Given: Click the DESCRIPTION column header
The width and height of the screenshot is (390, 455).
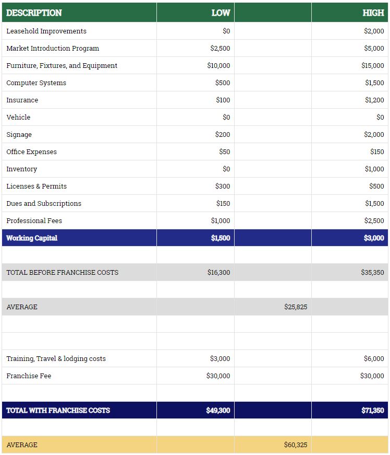Looking at the screenshot, I should pyautogui.click(x=34, y=13).
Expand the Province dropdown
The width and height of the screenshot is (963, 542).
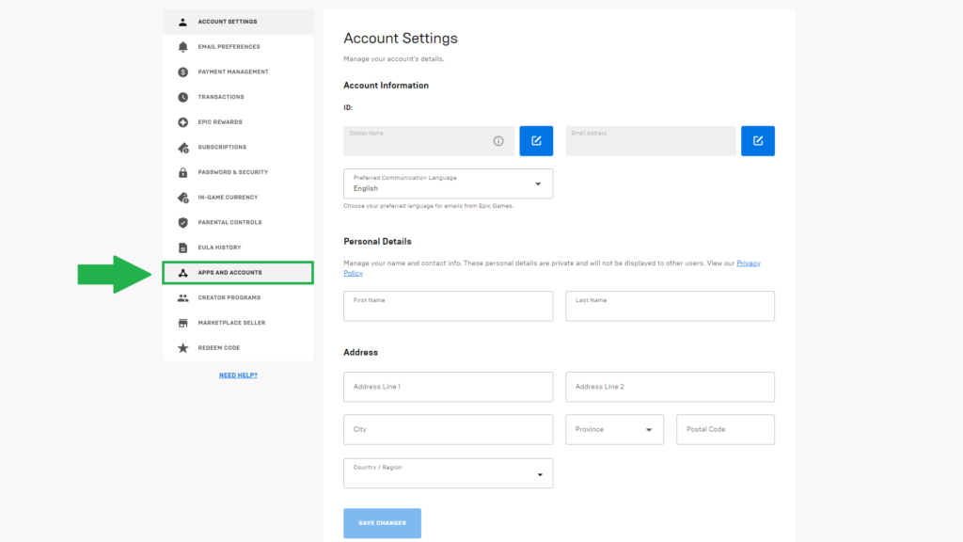[647, 429]
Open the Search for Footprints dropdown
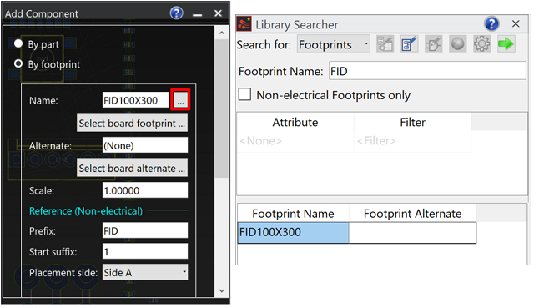The image size is (539, 308). pyautogui.click(x=334, y=44)
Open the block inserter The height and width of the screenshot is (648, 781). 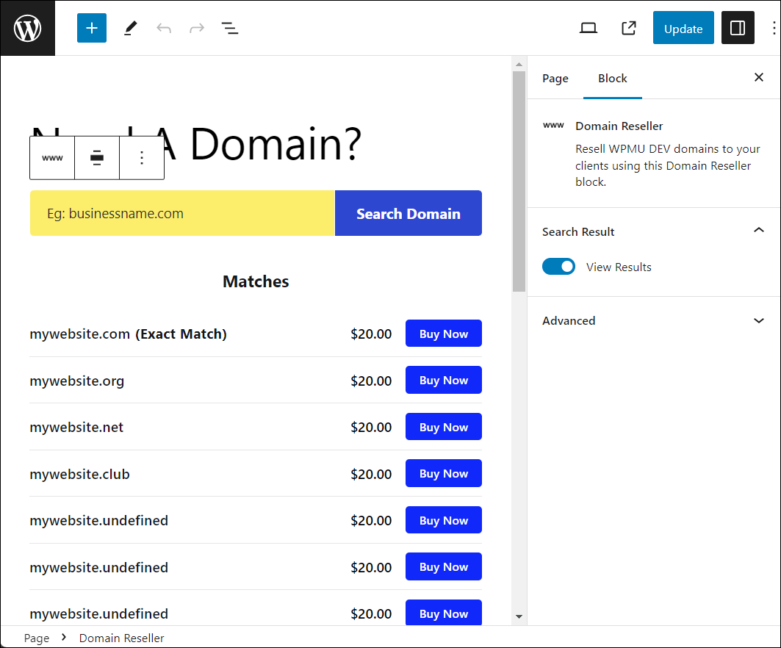click(x=91, y=27)
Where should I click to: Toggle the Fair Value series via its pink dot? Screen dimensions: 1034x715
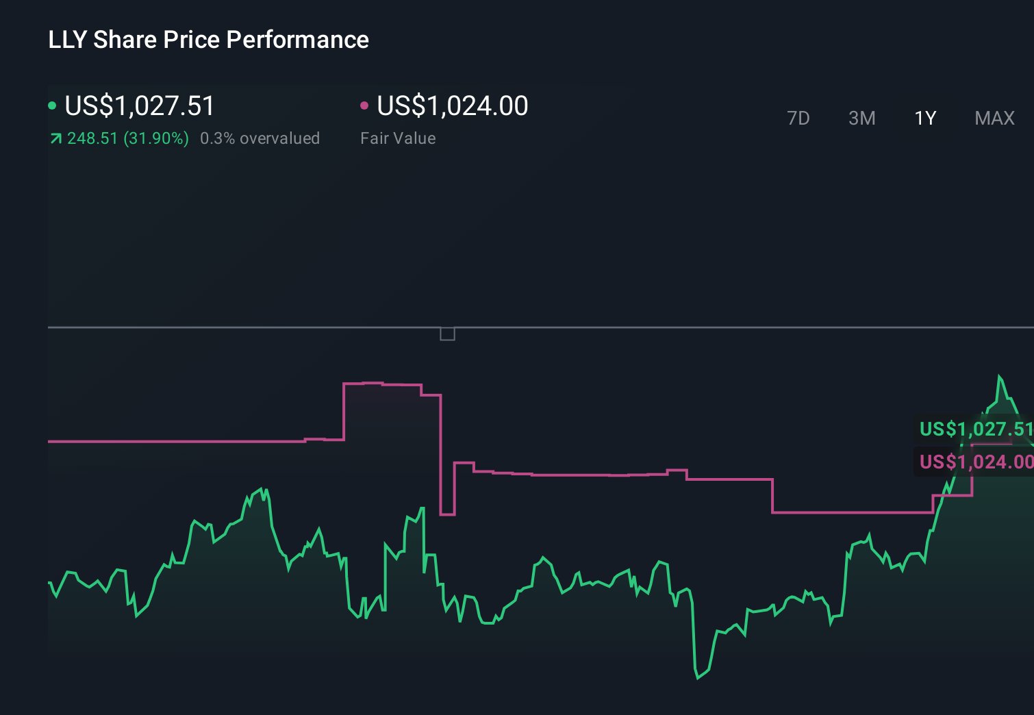tap(365, 104)
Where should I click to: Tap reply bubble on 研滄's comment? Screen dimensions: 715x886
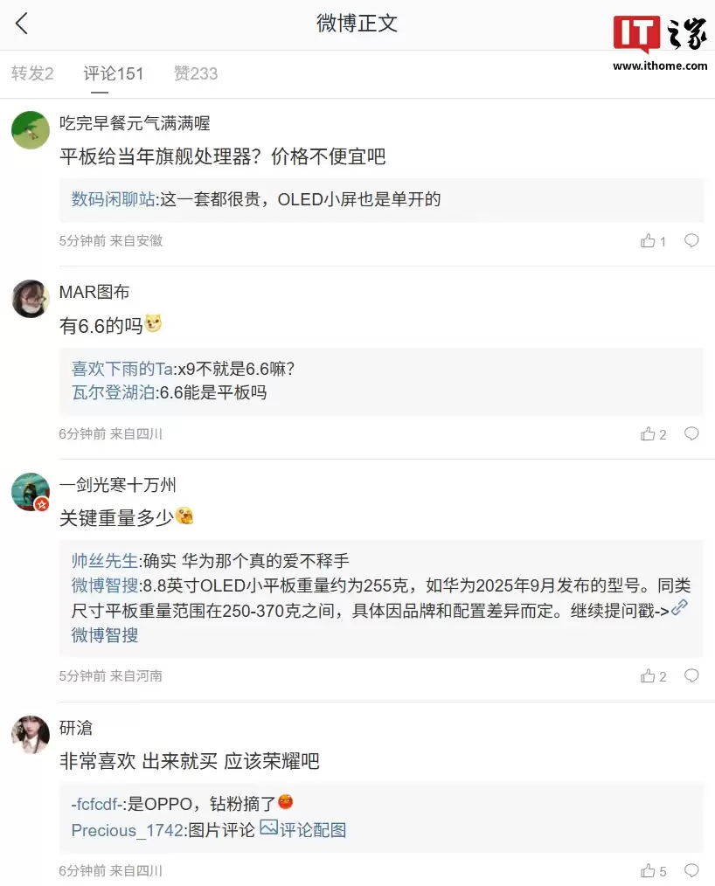point(691,870)
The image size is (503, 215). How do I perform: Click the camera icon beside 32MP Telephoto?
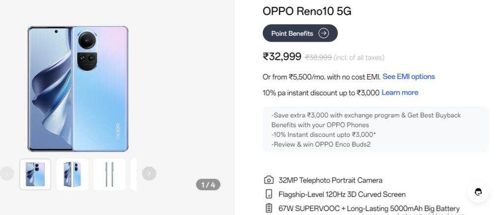tap(269, 180)
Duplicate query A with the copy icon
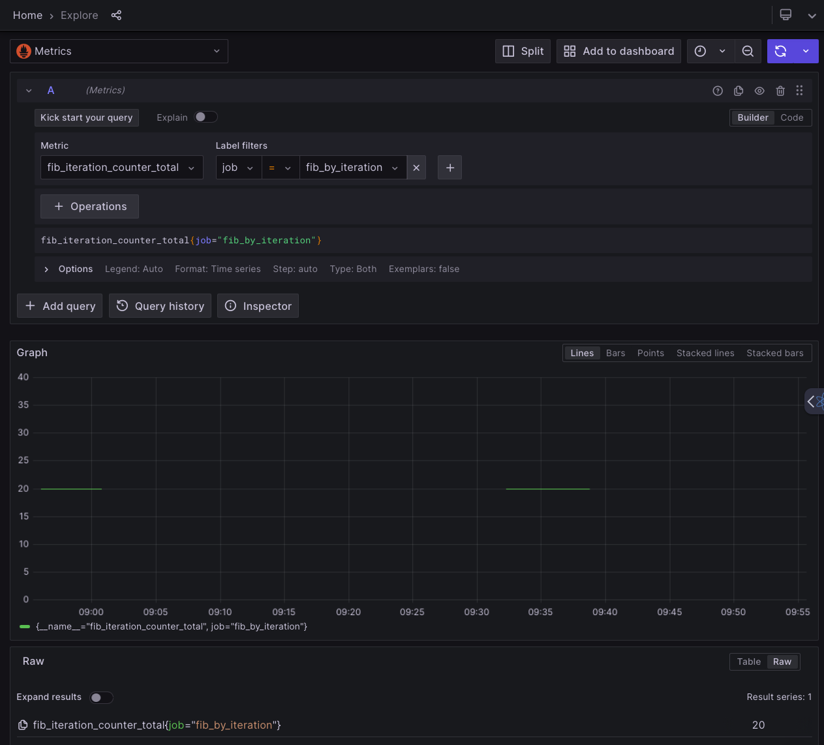The width and height of the screenshot is (824, 745). pyautogui.click(x=739, y=91)
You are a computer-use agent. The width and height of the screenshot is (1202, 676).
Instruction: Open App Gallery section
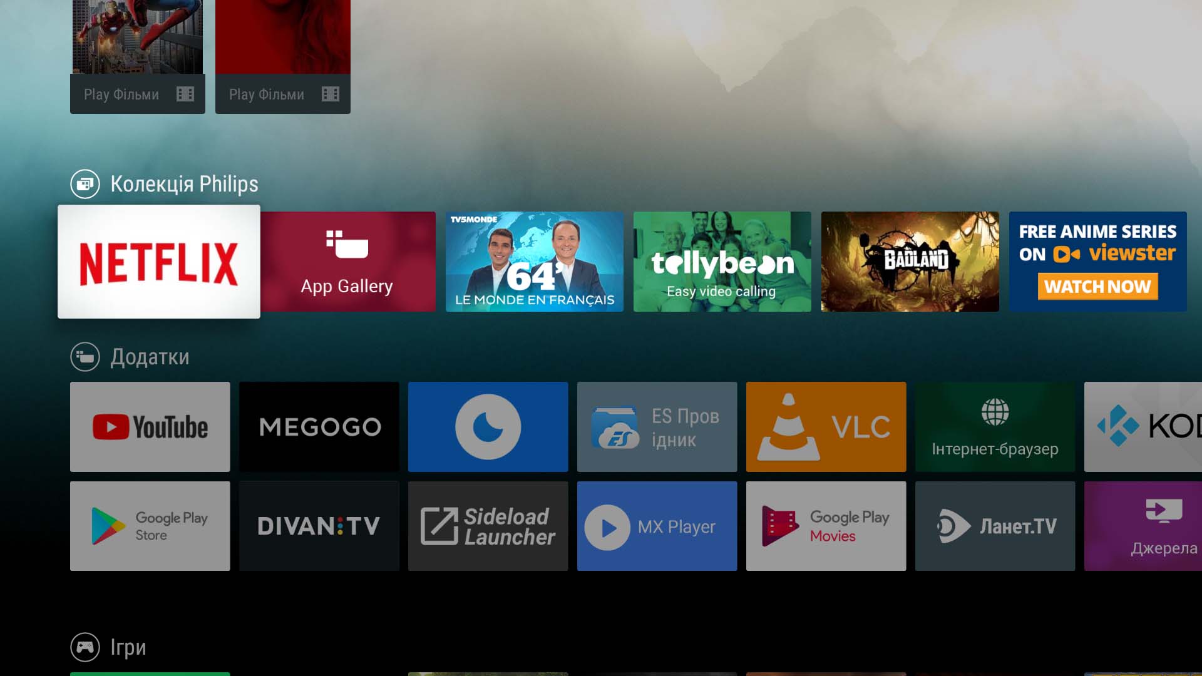[x=347, y=262]
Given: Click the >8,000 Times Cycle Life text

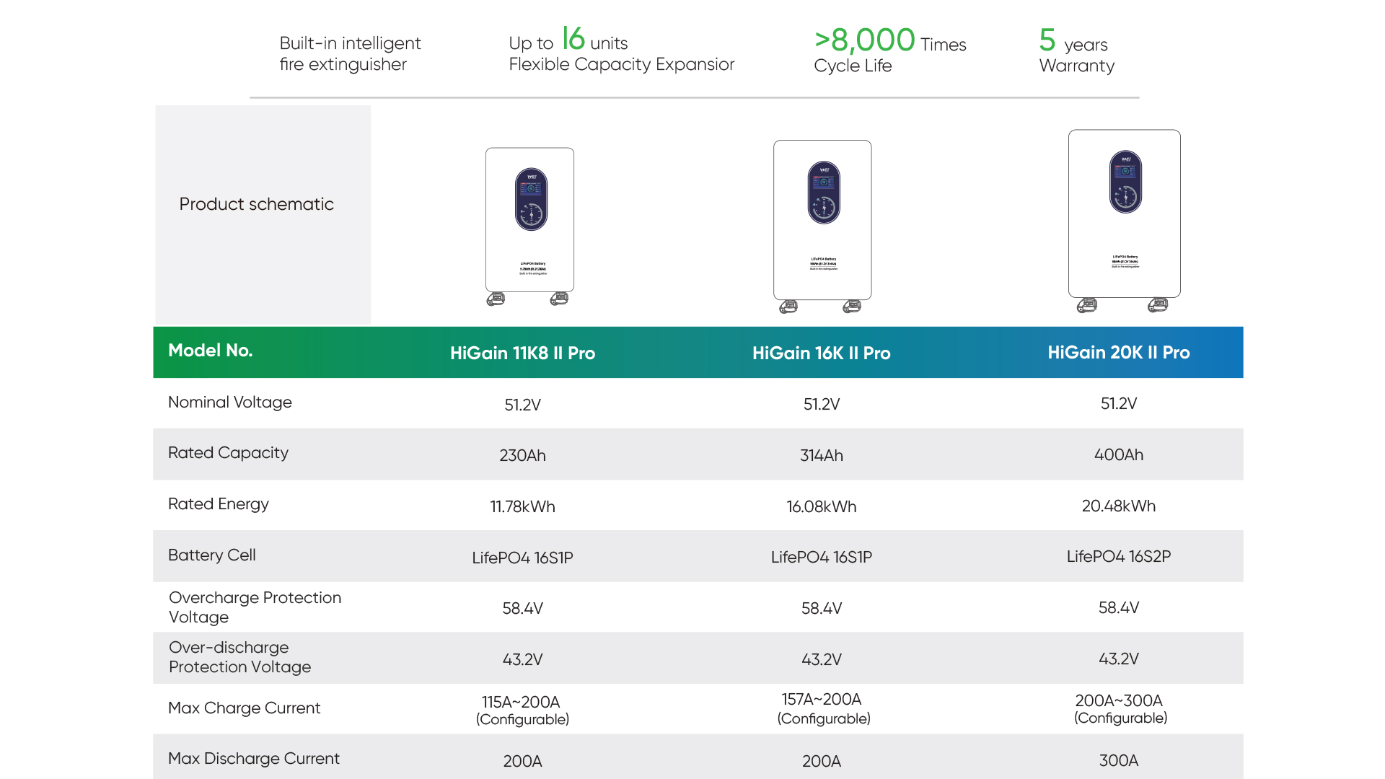Looking at the screenshot, I should [x=889, y=50].
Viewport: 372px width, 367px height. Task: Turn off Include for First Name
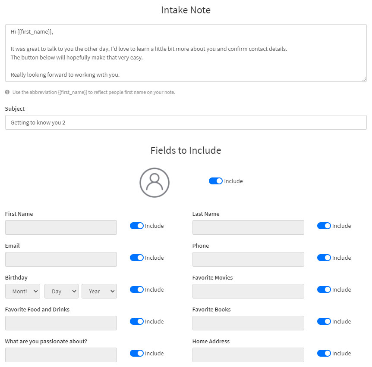tap(136, 226)
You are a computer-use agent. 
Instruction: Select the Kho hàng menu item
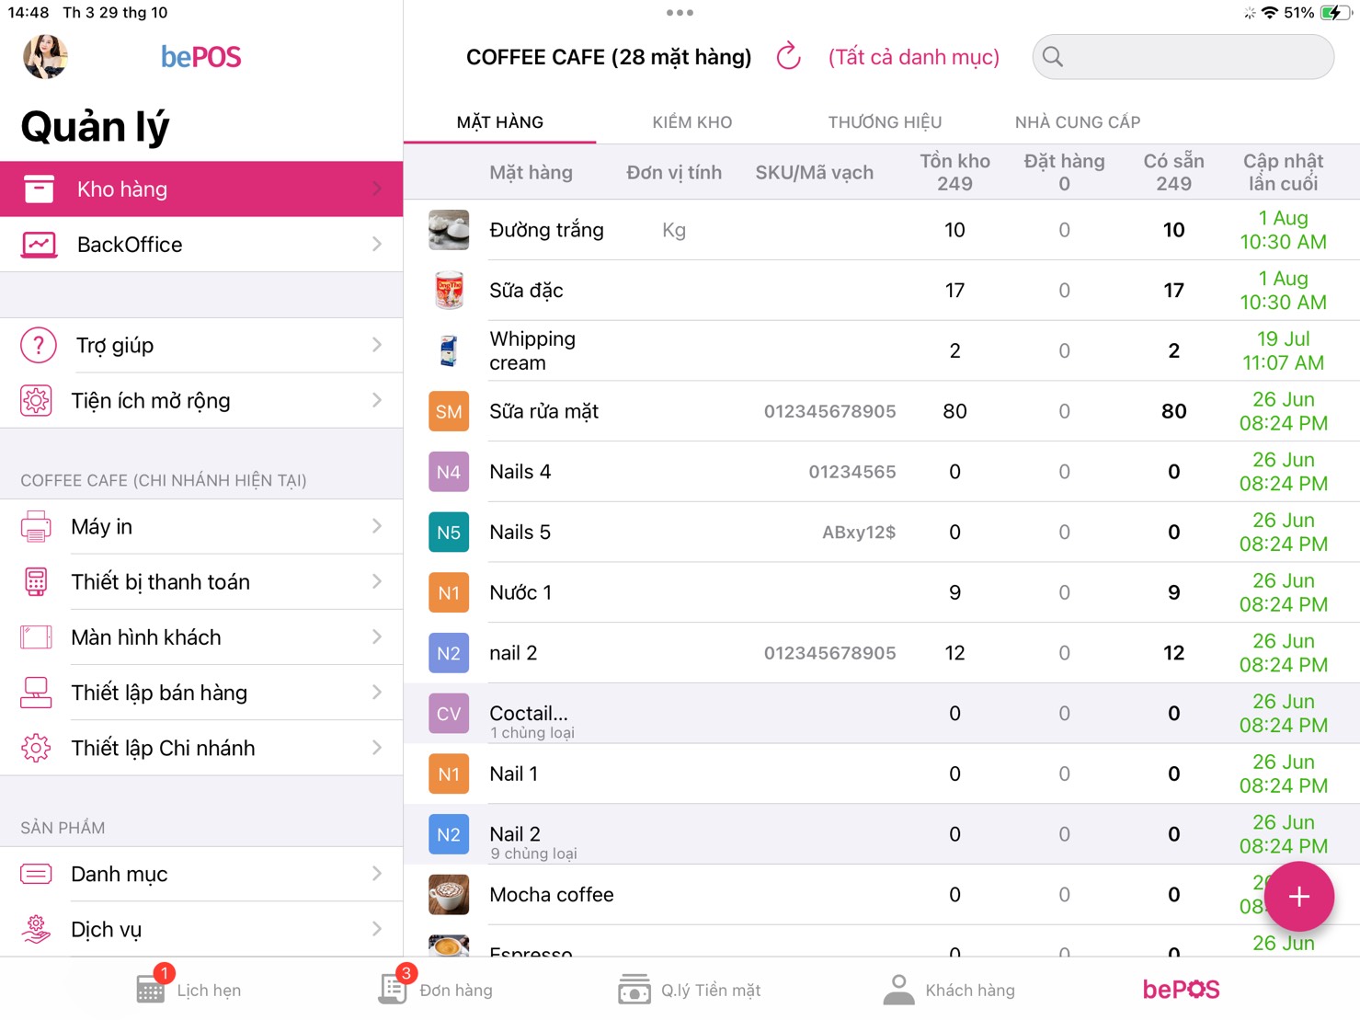click(x=201, y=189)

|---|

== Work required ==
In the listing above, transcribe exactly the lines from the line containing "The image size is (503, 215)." through the last one, both included, but not the pictures.

== Answer section ==
The image size is (503, 215). How do I perform: Click the camera icon beside 32MP Telephoto?
tap(269, 180)
Duplicate query A with the copy icon
The width and height of the screenshot is (824, 745). pyautogui.click(x=739, y=91)
You are a computer-use agent. The width and height of the screenshot is (1202, 676).
Instruction: Open App Gallery section
[x=347, y=262]
Given: Click the >8,000 Times Cycle Life text

Looking at the screenshot, I should [x=889, y=50].
Viewport: 372px width, 367px height. Task: Turn off Include for First Name
tap(136, 226)
You are a computer-use agent. 
Instruction: Select the Kho hàng menu item
click(x=201, y=189)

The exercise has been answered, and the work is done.